If you could supply a few sample files and queries and where the hilight is off we could investigate if there's anything that can be done to improve the situation.

PDF hit highlighting is highlighting a lot more than the search query

Posted: Wed Jan 16, 2008 2:46 pm
by john.santangelo
As we are not using Thunderstone in production yet, this is the best example I can show you:

Search query: medicare

Result PDF page:
http://www.floridamedicare.com/Part_B/M ... 106801.pdf

First paragraph these words or prhases are highlighted:

better serve

carrier

with the

and medicare

This is the full URL

http://www.floridamedicare.com/Part_B/M ... f#xml=<OUR APPLIANCE>/texis/search/pdfhi.txt?query=medicare&pr=Florida&prox=page&rorder=1000&rprox=750&rdfreq=250&rwfreq=250&rlead=500&rdepth=0&sufs=1&order=r&mode=&opts=&cq=3&id=478dda0fa

PDF hit highlighting is highlighting a lot more than the search query

Posted: Wed Jan 16, 2008 3:42 pm
by john.santangelo
Another example:
query= 2008 deductible

URL of search result:
http://www.floridamedicare.com/Part_B/M ... 478dcfd3af

Page 1 highlighting includes text, none of which is the query:

Coding
Misinformation Regarding
......................................................
Clinical Laboratory
Procedure
............................................................................
Interchange
.......................

<note: each line is what text is highlighted>

PDF hit highlighting is highlighting a lot more than the search query

Posted: Wed Jan 16, 2008 5:00 pm
by mark
Using acrobat reader 8 those searches in those files hilight correctly for me. However, if I use the "remove common" feature the hilights are off. "Remove common" and "keep tags" and "ignore tags" are not usable if you want accurate pdf hilighting. All of the text must be kept so word counts are correct.
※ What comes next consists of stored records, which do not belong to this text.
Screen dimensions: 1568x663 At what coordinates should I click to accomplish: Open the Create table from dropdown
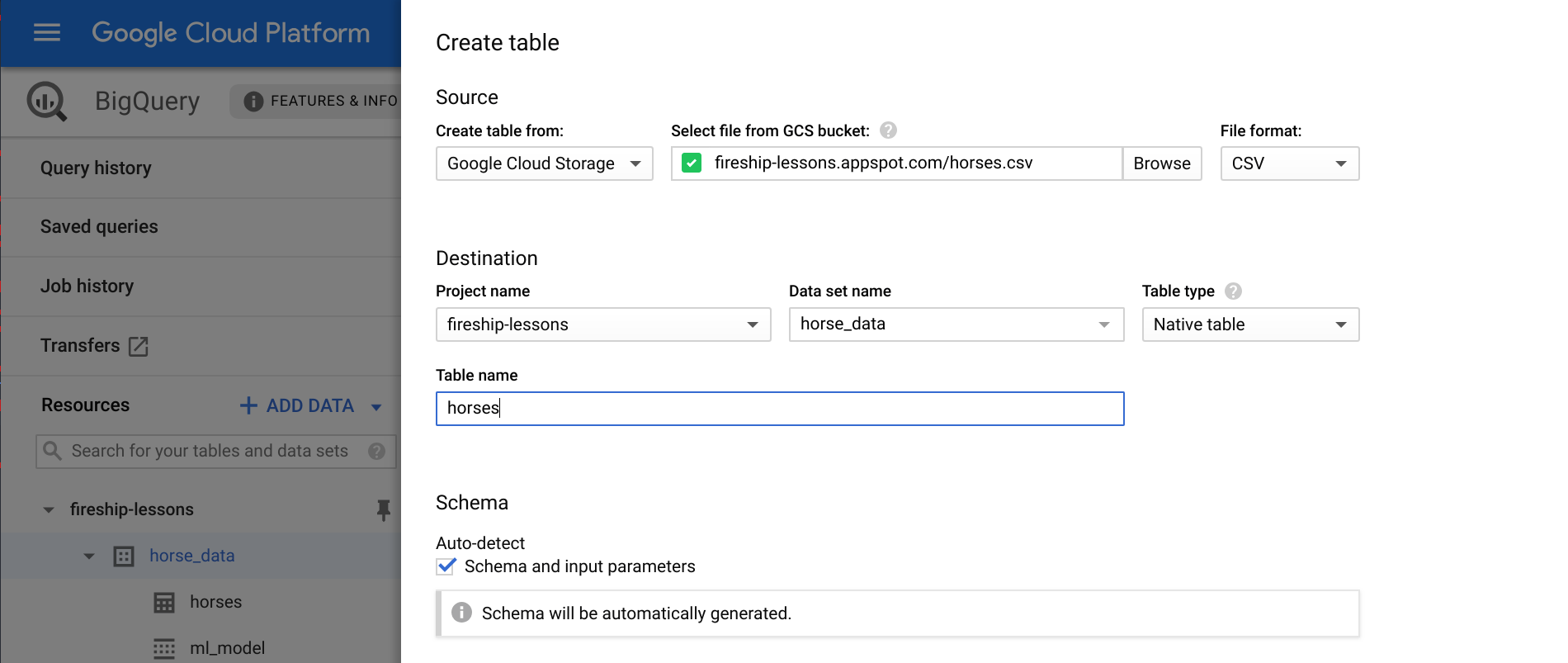pyautogui.click(x=544, y=163)
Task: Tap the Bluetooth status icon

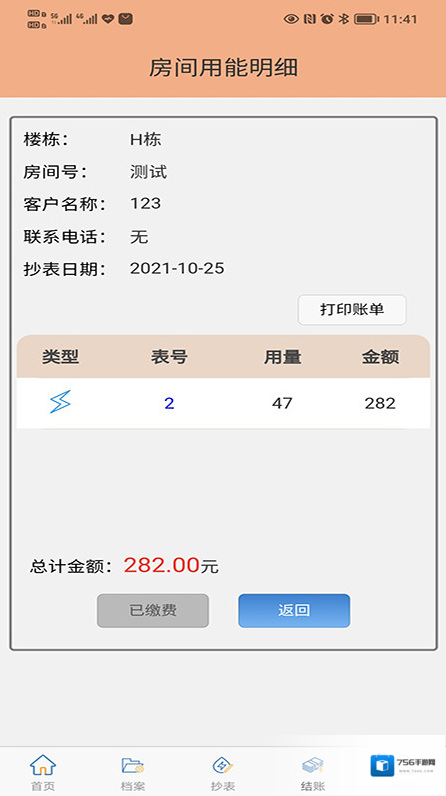Action: pyautogui.click(x=344, y=19)
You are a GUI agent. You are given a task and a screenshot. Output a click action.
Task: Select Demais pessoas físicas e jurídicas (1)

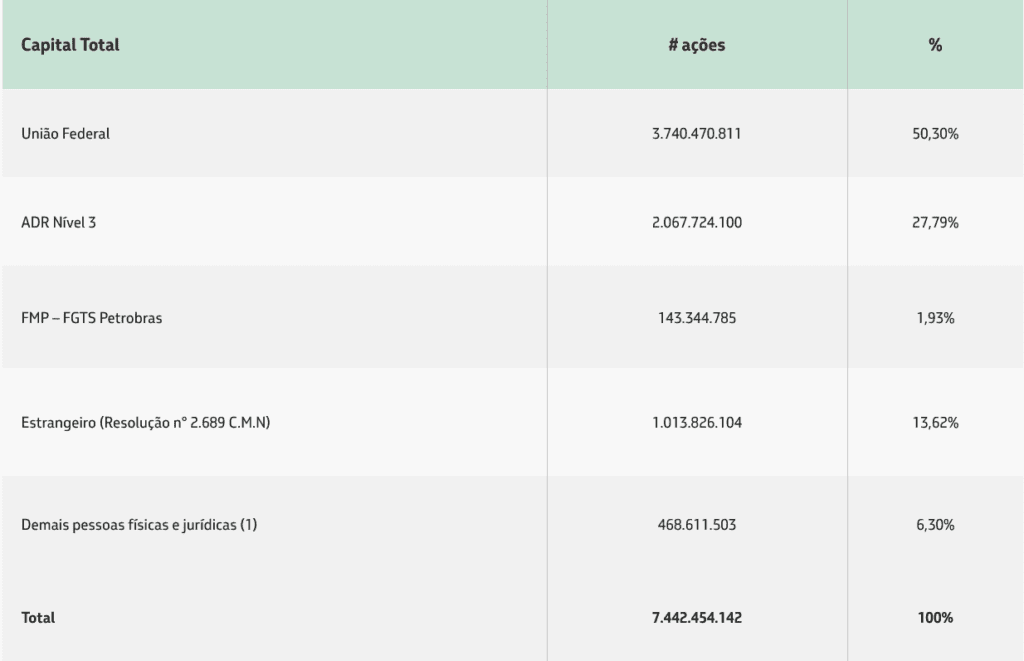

PDF hit highlighting is highlighting a lot more than the search query

Posted: Thu Jan 17, 2008 10:24 am
by john.santangelo
Accuracy seems to be much better on pages 2+, but page one is still off...

It is better with "remove common" off, but it will remain so, I suppose, because we need to use "keep tags" to remove navigation links from search result abstracts.

PDF hit highlighting is highlighting a lot more than the search query

Posted: Thu Jan 17, 2008 10:52 am
by mark
The word counting resyncs at each page boundary so remove common should generally only affect the first page.

Keep/Ignore tags are far less likely to cause a problem because the tags you specify for HTML are highly unlikely to match anything in a PDF document. Remove common does not need to be on to use Keep/Ignore Tags.